The procedural posture of the case was on Redding's appeal of the district court's grant of summary judgment in favor of the school system. A 3 judge appellate panel of the Ninth Circuit Court of Appeals upheld the dismissal but on rehearing, en banc, [ a fancy Latin term meaning the entire 11 members of the appeals court reconsidered the case) the court split 6-5 in overturning the district judge's opinon. Ms. Redding brought her case under Section 1983 of Title 42 of the U.S. Code. Section 1983 suits are typically brought when there is an alleged violation of a widely known constitutional provision and the defendant is acting in an official capacity as part of a governmental organization. While there were other state or federal claims sued upon, at issue is whether the strip search violated Savannah's rights under the 4th Amendment to the U.S. Constitution that guaranties citizens the right to be free from unreasonable searches and seizures by the government.
Prior case law holds that students do not enjoy the same level of protection from searches afforded to adults while they are on school property or attending a school sponsored function such as a prom or football game. The Supreme Court has established a test of the reasonableness of searches which seeks to balance a school system's need to keep its students safe and afford some protection of the privacy of students. The last time the Supreme Court took up the issue of student searches it held that a school official need only have a reasonable basis to believe a search is necessary but the facts in that case only involved the searching of a student's purse. The Supreme Court established a 2 part test to guide the lower courts in addressing the reasonableness of student searches focused on the facts and inferences known to the school administrator at the beginning of the search and whether the "scope" of the search was reasonable to the policy objectives the school was seeking to enforce.

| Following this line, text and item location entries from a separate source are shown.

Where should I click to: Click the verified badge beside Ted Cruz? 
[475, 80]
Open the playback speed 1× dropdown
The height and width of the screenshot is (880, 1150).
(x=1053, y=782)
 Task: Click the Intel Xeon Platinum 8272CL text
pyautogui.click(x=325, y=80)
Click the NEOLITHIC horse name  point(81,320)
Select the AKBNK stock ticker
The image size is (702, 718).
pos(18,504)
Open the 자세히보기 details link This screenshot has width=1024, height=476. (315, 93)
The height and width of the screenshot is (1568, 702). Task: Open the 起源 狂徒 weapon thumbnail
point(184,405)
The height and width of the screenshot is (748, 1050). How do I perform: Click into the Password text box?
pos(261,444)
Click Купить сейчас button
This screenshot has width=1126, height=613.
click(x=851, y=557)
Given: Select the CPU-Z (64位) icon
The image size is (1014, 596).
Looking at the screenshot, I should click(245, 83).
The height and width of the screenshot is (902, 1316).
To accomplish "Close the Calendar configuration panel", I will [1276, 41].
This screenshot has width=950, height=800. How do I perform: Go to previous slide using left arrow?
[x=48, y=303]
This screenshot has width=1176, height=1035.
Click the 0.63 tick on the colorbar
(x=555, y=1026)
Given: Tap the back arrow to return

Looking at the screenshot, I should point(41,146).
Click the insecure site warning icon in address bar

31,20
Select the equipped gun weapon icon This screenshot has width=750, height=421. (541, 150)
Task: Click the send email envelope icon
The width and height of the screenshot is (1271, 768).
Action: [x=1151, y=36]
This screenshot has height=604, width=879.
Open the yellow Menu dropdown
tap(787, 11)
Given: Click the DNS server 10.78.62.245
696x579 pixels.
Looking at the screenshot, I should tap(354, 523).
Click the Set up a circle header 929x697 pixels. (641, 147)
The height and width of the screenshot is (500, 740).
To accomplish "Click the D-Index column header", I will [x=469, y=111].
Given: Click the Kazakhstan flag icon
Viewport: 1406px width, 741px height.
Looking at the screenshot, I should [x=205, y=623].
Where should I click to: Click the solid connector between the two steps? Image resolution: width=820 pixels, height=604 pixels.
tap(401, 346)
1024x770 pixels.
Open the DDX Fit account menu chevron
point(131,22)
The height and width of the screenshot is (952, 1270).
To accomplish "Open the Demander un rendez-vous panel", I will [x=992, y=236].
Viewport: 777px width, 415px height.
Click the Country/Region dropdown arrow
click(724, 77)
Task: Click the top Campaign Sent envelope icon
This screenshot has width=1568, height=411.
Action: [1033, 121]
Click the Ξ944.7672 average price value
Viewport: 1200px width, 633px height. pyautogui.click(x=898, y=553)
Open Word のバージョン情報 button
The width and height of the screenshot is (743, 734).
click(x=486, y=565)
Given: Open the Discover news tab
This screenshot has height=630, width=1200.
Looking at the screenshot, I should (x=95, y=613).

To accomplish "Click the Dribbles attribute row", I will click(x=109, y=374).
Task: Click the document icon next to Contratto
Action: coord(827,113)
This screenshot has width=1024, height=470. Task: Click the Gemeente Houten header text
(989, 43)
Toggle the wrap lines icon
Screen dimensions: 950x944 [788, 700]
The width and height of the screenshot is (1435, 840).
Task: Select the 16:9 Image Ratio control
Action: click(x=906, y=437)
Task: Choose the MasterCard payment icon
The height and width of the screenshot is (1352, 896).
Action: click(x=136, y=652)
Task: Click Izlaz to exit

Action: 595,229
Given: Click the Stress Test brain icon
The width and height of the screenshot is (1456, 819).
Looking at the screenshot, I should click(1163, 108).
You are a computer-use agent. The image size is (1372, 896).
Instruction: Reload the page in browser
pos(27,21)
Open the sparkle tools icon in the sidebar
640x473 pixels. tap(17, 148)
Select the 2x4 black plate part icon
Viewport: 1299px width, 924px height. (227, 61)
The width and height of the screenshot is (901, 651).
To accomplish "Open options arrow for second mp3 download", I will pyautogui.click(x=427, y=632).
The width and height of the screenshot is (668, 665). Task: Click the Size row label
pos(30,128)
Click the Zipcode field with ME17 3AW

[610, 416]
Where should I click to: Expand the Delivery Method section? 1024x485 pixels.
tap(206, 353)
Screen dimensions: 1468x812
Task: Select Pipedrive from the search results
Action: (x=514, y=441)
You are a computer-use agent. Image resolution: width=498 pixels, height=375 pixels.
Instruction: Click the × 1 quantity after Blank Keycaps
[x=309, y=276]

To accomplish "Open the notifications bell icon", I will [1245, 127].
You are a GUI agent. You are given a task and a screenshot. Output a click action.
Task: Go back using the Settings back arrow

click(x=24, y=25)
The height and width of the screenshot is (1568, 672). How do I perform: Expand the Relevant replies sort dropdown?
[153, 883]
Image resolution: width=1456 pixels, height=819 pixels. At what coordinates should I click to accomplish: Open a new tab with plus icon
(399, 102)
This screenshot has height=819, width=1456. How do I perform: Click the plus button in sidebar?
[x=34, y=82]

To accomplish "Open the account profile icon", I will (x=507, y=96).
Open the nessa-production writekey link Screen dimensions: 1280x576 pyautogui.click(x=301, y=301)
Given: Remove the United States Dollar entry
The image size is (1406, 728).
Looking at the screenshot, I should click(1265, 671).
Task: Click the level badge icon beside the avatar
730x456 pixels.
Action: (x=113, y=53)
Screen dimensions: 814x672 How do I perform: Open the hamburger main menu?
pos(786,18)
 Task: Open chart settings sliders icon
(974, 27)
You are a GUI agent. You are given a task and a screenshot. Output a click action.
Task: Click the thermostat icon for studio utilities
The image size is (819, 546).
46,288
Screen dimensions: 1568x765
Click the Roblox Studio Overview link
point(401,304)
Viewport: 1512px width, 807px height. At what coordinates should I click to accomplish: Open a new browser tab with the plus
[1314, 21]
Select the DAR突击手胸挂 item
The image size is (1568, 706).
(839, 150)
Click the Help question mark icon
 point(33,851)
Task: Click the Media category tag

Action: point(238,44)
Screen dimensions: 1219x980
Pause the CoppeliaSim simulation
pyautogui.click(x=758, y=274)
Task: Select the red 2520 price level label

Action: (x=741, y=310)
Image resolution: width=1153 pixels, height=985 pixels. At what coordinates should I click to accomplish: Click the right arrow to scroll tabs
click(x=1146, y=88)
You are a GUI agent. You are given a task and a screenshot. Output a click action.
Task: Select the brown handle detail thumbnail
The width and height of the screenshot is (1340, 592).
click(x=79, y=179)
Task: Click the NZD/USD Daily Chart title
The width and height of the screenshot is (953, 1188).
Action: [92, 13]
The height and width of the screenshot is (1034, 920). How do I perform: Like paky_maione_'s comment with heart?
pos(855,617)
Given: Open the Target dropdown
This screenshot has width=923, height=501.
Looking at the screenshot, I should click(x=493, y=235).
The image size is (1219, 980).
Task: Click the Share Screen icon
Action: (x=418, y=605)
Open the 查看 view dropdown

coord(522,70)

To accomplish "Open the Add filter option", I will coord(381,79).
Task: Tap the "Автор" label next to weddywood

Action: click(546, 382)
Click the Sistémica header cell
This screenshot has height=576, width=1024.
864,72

We are now several decades into the so called War on Drugs in which the federal and state courts have been inundated by a tremendous number of cases seeking to test various aspects of law. I find myself rejecting what I see as a one-sided approach which focuses on trying to lock up as many users and dealers as possible but skimping on treatment alternatives and dealing with the issue as a major health epidemic.
In my opinion, the War on Drugs has been a major factor in a trend away from the expansive view constitutional protections in favor of the individual which were a hallmark of the Supreme Court under the direction of Chief Justice Earl Warren. In the decades since his tenure, especially as more "conservative" members have been appointed, the outcome in many civil and criminal cases has favored the restriction of civil rights upon which money damages are awarded and the decrease in rights afforded to criminal defendants. As an example, the Court recently held that the so called Exclusionary Rule, (which limits the admissibility of evidence obtained in connection with some prior police misconduct, such as a seizure without a warrant) need not necessarily be applied if the police misconduct was inadvertent and the suppression of evidence at trial would be unlikely to modify future police investigatory procedures. I only cite this as an example as I tend to think that particular ruling strikes a common sense approach and may be well founded (although potentially subject to less discriminating use by prosecutors than the Supreme Court intends) as it is clearly a change from the "bright line tests" favored by the Warren Court. [that issue, and the cultural ramifications as expressed in popular movies such as the Dirty Harry flicks may be one which I'll address in a subsequent post]
I also hope the Supreme Court will use this opportunity to provide more procedural and substantive protections to students and better guidance to school administrators of the steps necessary to be taken prior to employing the extreme practice of strip searches as well as to provide a more rational basis for the country to examine the negative impact that the one-sided approach to combating illegal drug use has had on our country's civic foundations. I'm expecting a 5-4 decision. I'm just hoping to find out that at least 1 of the conservatives on the Supreme Court can appreciate how humiliating this strip search was and try and place themselves in this girl's shoes.